**REQUIREMENTS**
Lay out the records between the line holding "The height and width of the screenshot is (1080, 1920)." and the line holding "click(x=116, y=202)", inclusive, as a JSON list of strings with one string per line and blank lines left out.

**DATASET RECORDS**
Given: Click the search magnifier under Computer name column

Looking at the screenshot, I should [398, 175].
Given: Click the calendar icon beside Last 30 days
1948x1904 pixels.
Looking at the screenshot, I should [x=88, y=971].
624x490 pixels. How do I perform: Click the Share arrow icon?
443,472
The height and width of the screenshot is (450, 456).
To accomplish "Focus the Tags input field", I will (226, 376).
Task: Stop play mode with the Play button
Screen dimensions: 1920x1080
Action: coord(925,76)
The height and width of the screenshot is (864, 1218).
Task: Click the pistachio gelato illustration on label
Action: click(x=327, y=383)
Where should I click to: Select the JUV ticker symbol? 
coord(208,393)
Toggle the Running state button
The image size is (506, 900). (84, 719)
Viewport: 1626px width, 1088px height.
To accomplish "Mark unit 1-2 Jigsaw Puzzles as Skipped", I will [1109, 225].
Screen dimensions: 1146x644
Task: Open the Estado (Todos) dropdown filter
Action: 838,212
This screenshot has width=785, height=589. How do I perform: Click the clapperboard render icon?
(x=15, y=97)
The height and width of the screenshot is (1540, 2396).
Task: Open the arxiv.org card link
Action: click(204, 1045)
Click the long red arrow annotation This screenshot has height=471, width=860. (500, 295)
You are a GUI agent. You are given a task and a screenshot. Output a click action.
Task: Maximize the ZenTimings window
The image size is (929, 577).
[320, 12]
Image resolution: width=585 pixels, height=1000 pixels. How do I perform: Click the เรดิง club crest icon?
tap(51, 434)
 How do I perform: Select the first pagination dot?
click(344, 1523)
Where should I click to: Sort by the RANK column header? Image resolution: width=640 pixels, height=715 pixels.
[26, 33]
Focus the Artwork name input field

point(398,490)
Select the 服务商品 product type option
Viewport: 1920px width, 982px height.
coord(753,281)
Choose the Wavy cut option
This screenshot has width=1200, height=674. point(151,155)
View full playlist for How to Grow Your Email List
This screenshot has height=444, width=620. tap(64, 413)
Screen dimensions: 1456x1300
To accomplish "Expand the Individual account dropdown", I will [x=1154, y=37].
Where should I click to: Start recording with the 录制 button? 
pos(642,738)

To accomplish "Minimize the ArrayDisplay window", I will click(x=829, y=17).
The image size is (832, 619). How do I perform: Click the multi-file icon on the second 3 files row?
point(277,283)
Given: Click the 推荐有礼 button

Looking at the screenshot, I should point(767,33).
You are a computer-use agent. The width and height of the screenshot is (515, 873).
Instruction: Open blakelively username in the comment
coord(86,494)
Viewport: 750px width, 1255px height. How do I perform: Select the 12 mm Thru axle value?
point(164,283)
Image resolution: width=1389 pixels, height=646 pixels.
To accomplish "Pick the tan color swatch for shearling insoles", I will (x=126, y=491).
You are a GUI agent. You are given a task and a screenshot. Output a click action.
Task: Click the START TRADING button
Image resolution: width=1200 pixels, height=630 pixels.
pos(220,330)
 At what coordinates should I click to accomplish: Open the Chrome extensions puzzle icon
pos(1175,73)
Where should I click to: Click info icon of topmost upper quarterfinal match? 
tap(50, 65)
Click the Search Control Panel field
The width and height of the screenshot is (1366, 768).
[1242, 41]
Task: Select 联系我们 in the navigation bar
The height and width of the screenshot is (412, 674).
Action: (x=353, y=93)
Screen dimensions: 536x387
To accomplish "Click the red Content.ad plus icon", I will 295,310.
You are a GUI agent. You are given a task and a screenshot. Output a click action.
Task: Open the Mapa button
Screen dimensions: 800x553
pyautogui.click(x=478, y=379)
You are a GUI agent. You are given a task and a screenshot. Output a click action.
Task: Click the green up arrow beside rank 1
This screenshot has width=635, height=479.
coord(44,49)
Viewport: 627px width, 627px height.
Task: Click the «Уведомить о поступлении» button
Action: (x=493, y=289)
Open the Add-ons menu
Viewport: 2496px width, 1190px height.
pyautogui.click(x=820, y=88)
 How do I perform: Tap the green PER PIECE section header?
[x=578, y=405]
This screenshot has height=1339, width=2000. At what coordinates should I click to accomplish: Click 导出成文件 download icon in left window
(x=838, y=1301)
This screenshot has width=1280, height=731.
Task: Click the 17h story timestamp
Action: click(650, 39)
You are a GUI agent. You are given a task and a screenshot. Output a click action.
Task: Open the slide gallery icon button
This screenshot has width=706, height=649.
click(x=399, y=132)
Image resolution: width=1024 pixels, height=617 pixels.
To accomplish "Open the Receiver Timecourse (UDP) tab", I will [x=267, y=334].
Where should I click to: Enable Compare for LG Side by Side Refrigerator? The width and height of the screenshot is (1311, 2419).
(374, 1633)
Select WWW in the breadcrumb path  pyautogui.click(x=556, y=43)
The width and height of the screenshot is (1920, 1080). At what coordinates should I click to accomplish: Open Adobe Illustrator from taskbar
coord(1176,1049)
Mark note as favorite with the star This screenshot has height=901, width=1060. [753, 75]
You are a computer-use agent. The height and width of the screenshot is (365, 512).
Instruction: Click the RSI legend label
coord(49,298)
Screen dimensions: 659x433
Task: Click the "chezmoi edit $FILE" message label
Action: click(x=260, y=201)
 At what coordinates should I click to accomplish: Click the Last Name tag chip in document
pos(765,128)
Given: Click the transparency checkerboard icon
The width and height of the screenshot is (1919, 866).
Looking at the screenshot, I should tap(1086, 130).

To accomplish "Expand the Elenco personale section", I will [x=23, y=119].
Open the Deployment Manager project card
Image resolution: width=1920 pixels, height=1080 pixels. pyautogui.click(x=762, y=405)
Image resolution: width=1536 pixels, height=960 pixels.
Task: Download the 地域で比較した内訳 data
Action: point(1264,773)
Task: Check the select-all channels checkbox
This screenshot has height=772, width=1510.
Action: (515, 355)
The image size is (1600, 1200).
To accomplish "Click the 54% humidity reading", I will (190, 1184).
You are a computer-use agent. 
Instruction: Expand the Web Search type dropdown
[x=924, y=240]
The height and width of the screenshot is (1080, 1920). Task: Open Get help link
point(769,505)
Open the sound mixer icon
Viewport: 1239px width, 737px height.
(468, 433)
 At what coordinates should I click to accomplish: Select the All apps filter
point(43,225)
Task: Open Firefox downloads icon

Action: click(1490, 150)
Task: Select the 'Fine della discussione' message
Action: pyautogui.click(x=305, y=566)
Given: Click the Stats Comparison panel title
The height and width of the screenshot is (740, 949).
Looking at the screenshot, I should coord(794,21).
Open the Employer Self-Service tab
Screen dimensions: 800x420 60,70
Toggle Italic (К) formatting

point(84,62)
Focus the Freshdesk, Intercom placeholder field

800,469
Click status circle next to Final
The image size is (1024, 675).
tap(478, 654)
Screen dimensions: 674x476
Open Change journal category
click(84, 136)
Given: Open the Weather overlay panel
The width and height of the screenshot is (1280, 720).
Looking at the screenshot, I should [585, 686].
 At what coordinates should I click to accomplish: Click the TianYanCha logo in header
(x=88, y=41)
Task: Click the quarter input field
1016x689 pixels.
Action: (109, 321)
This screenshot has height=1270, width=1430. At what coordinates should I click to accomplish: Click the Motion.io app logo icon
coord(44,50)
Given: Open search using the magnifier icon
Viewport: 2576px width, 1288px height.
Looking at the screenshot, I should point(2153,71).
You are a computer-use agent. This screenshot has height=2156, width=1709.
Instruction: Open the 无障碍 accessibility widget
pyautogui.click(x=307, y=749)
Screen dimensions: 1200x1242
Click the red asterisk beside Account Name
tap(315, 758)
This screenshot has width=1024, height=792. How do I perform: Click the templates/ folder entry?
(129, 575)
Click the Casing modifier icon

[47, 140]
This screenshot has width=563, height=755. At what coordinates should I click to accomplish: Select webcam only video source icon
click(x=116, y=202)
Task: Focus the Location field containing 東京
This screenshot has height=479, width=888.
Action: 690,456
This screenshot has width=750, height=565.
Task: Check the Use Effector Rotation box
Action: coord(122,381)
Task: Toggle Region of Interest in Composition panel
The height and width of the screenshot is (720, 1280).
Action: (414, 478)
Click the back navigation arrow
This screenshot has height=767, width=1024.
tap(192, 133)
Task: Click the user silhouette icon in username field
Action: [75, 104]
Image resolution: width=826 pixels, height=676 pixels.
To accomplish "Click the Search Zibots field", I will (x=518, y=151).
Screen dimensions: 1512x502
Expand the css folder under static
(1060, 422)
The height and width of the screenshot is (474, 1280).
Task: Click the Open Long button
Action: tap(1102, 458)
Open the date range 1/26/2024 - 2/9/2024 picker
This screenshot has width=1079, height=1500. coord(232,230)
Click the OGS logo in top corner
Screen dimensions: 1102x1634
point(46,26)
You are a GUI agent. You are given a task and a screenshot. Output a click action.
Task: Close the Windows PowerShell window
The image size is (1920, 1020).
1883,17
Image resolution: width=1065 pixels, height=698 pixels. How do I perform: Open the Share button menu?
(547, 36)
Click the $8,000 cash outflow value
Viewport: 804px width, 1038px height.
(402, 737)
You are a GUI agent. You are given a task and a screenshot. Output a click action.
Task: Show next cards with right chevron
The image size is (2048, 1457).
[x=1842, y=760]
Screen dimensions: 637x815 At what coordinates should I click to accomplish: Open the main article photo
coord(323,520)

**WRITTEN REPLY**
[
  "The height and width of the screenshot is (1080, 1920). Task: Open Get help link",
  "point(769,505)",
  "Open the sound mixer icon",
  "Viewport: 1239px width, 737px height.",
  "(468, 433)",
  " At what coordinates should I click to accomplish: Select the All apps filter",
  "point(43,225)",
  "Task: Open Firefox downloads icon",
  "Action: click(1490, 150)",
  "Task: Select the 'Fine della discussione' message",
  "Action: pyautogui.click(x=305, y=566)",
  "Given: Click the Stats Comparison panel title",
  "The height and width of the screenshot is (740, 949).",
  "Looking at the screenshot, I should coord(794,21).",
  "Open the Employer Self-Service tab",
  "Screen dimensions: 800x420 60,70",
  "Toggle Italic (К) formatting",
  "point(84,62)",
  "Focus the Freshdesk, Intercom placeholder field",
  "800,469",
  "Click status circle next to Final",
  "The image size is (1024, 675).",
  "tap(478, 654)",
  "Screen dimensions: 674x476",
  "Open Change journal category",
  "click(84, 136)",
  "Given: Open the Weather overlay panel",
  "The width and height of the screenshot is (1280, 720).",
  "Looking at the screenshot, I should [585, 686].",
  " At what coordinates should I click to accomplish: Click the TianYanCha logo in header",
  "(x=88, y=41)",
  "Task: Click the quarter input field",
  "1016x689 pixels.",
  "Action: (109, 321)",
  "This screenshot has height=1270, width=1430. At what coordinates should I click to accomplish: Click the Motion.io app logo icon",
  "coord(44,50)",
  "Given: Open search using the magnifier icon",
  "Viewport: 2576px width, 1288px height.",
  "Looking at the screenshot, I should point(2153,71).",
  "You are a computer-use agent. This screenshot has height=2156, width=1709.",
  "Instruction: Open the 无障碍 accessibility widget",
  "pyautogui.click(x=307, y=749)",
  "Screen dimensions: 1200x1242",
  "Click the red asterisk beside Account Name",
  "tap(315, 758)",
  "This screenshot has width=1024, height=792. How do I perform: Click the templates/ folder entry?",
  "(129, 575)",
  "Click the Casing modifier icon",
  "[47, 140]",
  "This screenshot has width=563, height=755. At what coordinates should I click to accomplish: Select webcam only video source icon",
  "click(x=116, y=202)"
]